** START Page excerpt **
The fact that they now bitterly regret that decision (because interest rates have plummeted, thanks to the aftermath of the financial crisis) is NOT the fault of Barclays (save for, no doubt, a relatively small number of situations where the product sold was actually misrepresented). Of course the number of people complaining is high - but it is high for the same reason that personal accident cases in relation to car accidents is high....namely the encouragement of fraudulent and/or false claims by "Claims Management" companies...and the opportunity to make a quick buck back and assuage their "buyer's regret". If you don't believe me on that, I suggest you check out the details when they have all passed through the ombudsman etc.....and also check the Daily Telegraph for Friday (or Thursday) last week - because these Claims Managers were out advertising for "swaps misselling" business THE DAY AFTER the story broke in the press.
...and I am utterly unrepentant about defending the vast majority of honest, hard-working bankers (INCLUDING most of those at senior levels) who are doing their level best to ensure that the industry can recover and thrive and be a major export-earner and employer in the UK. In particular, I consider it my DUTY to point out that the baying mob who ignorantly tar every bank and banker with the same brush (thanks to the past actions of a few handfuls of people in an industry that employs millions) are fundamentally wrong in very many (but not of course all) of their criticisms and proposed remedies. These are VERY dangerous times - and the unthinking pillorying of banks and bankers is making things worse and much riskier, NOT better!
As such, I find myself in complete agreement with Boris Johnson - which is a slightly unusual experience.....but it is ABSOLUTELY ESSENTIAL that the mob don't tear down or handicap major financial institutions in their thirst for revenge - because that is what it is driving all the venom that has hounded Diamond out of Barclays....naked envy and revenge!
Remember that I was one of those pointing out the risks in these areas before they happened. I've got no axe to grind.....I haven't worked in a bank for 15 years........the time to get all concerned about these issues was in 2000-2005 - NOT now when everyone and his dog inside and outside banking knows that there are issues that need to be addressed and the regulatory people are fully engaged, properly resourced and on the case of anything that looks like a problem. Decapitating bank managements and vast reorganisations of the banks are the most dangerous possible response that people and politicians can have to the present situation!
** END Page excerpt **
** START Data excerpts **
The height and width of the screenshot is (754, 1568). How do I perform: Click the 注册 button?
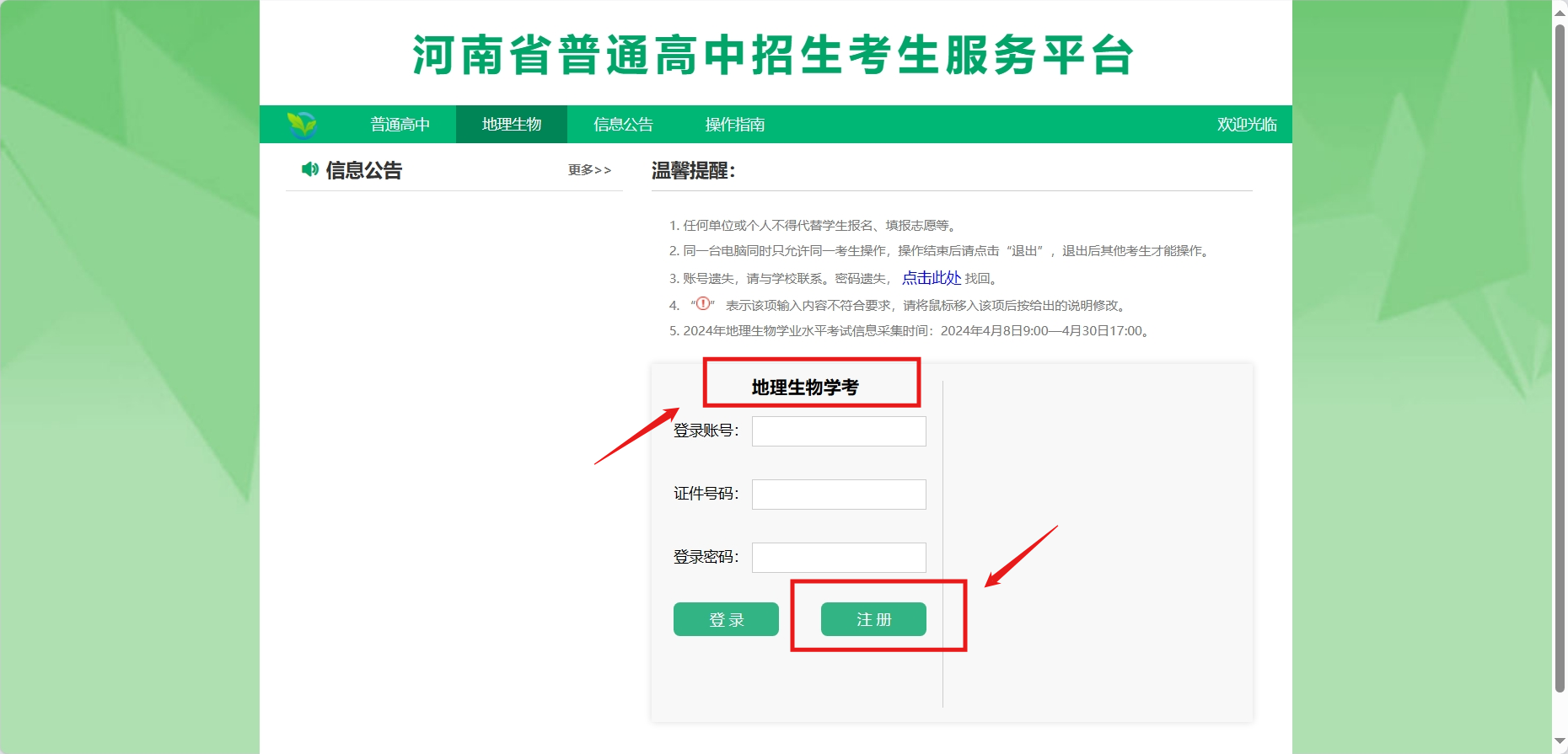tap(873, 619)
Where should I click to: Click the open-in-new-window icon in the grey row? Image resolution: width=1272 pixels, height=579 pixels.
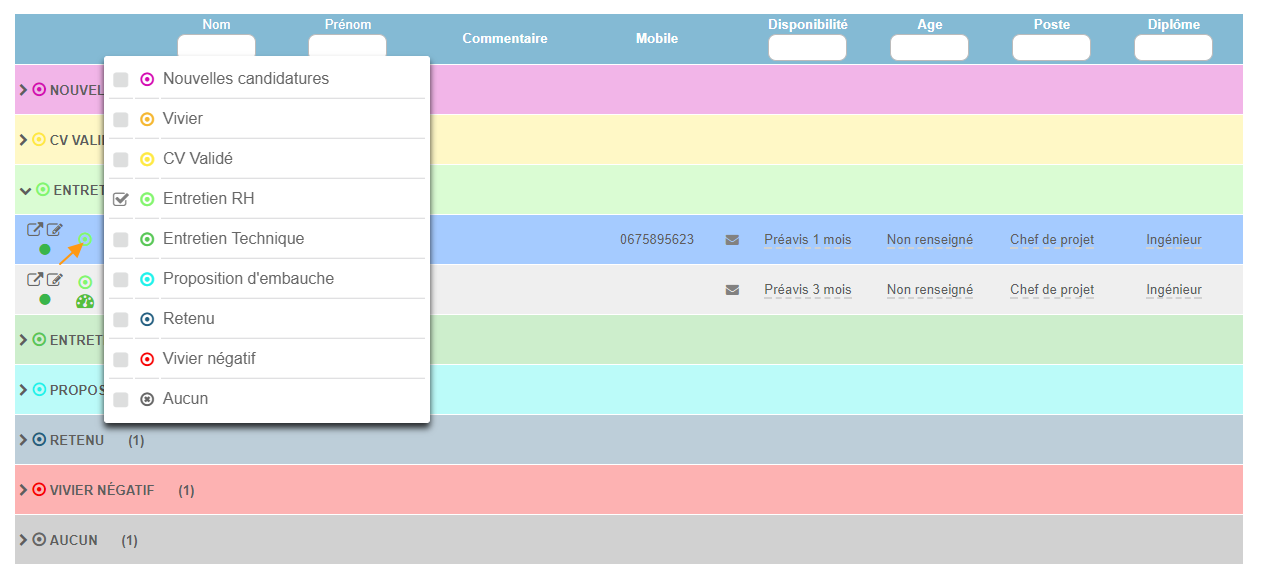(x=34, y=280)
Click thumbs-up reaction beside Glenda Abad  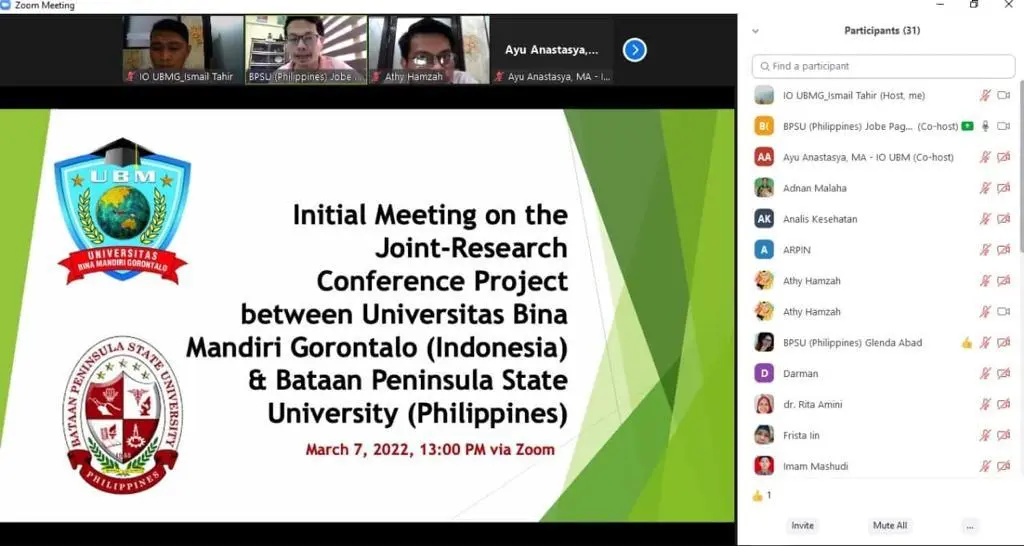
** END Data excerpts **
▶ **Problems and tasks**:
**a.** In the comment defending bankers, how many years has the writer gone without working in a bank?
**b.** Please print the section of the comment defending bankers that begins at the words "Remember that I" and ends after the words "the present situation!".
**c.** Carry the comment defending bankers forward from its last sentence.

▶ **Replies**:
**a.** 15 years.

**b.**
Remember that I was one of those pointing out the risks in these areas before they happened. I've got no axe to grind.....I haven't worked in a bank for 15 years........the time to get all concerned about these issues was in 2000-2005 - NOT now when everyone and his dog inside and outside banking knows that there are issues that need to be addressed and the regulatory people are fully engaged, properly resourced and on the case of anything that looks like a problem. Decapitating bank managements and vast reorganisations of the banks are the most dangerous possible response that people and politicians can have to the present situation!

**c.**
The point is that in about 1996 I would judge that the cultures and organisational structures in banks were in a sensible balance - consumers got a good range of good value products that were considerately sold and the investment banking tail didn't wag the commercial banking dog. That is my considered judgement, as someone who has spent 30 years working in the industry or watching closely from the outside (in equal measure). The fact that you think the problems go back much further indicates your willingness/keenness to throw the baby out with the bathwater!
I don't disagree that there is too much cronyism and placemenship amongst non-execs - especially serial non-execs. I have previously suggested somewhere here (or perhaps in emails to you/David) that there should be a low numerical limit on non-exec directorships held by an individual. Two NED roles in a public company seems quite enough to me...and NEDs should be as independent and independently-minded as possible. This is relatively easy to change - institutions simply need to boot out those who do not appear to be pulling their weight or who are potentially conflicted thanks to too many interests.
Banks are a special case however. I would characterise bank boards historically as being rather akin to the clubby types who are names at Lloyds.....financially aware but perhaps not at the cutting edge of finance. If I was unkind, I might suggest that some of them have been a bit thick - or at least totally unaware of the way that modern financial markets work (nb - I think this is less of a problem now). As an illustration, I was once asked by my bank's Global Treasurer to speak to a (titled) board member about a personal investment proposal he was considering....and it rapidly became clear to me that the proposal was in fact most likely to be a large-scale attempt at fraud. It took all my reserves of tact and patience to allow him to reach that conclusion himself, rather than be told by someone 3 rungs down the foodchain that he was a gullible twat.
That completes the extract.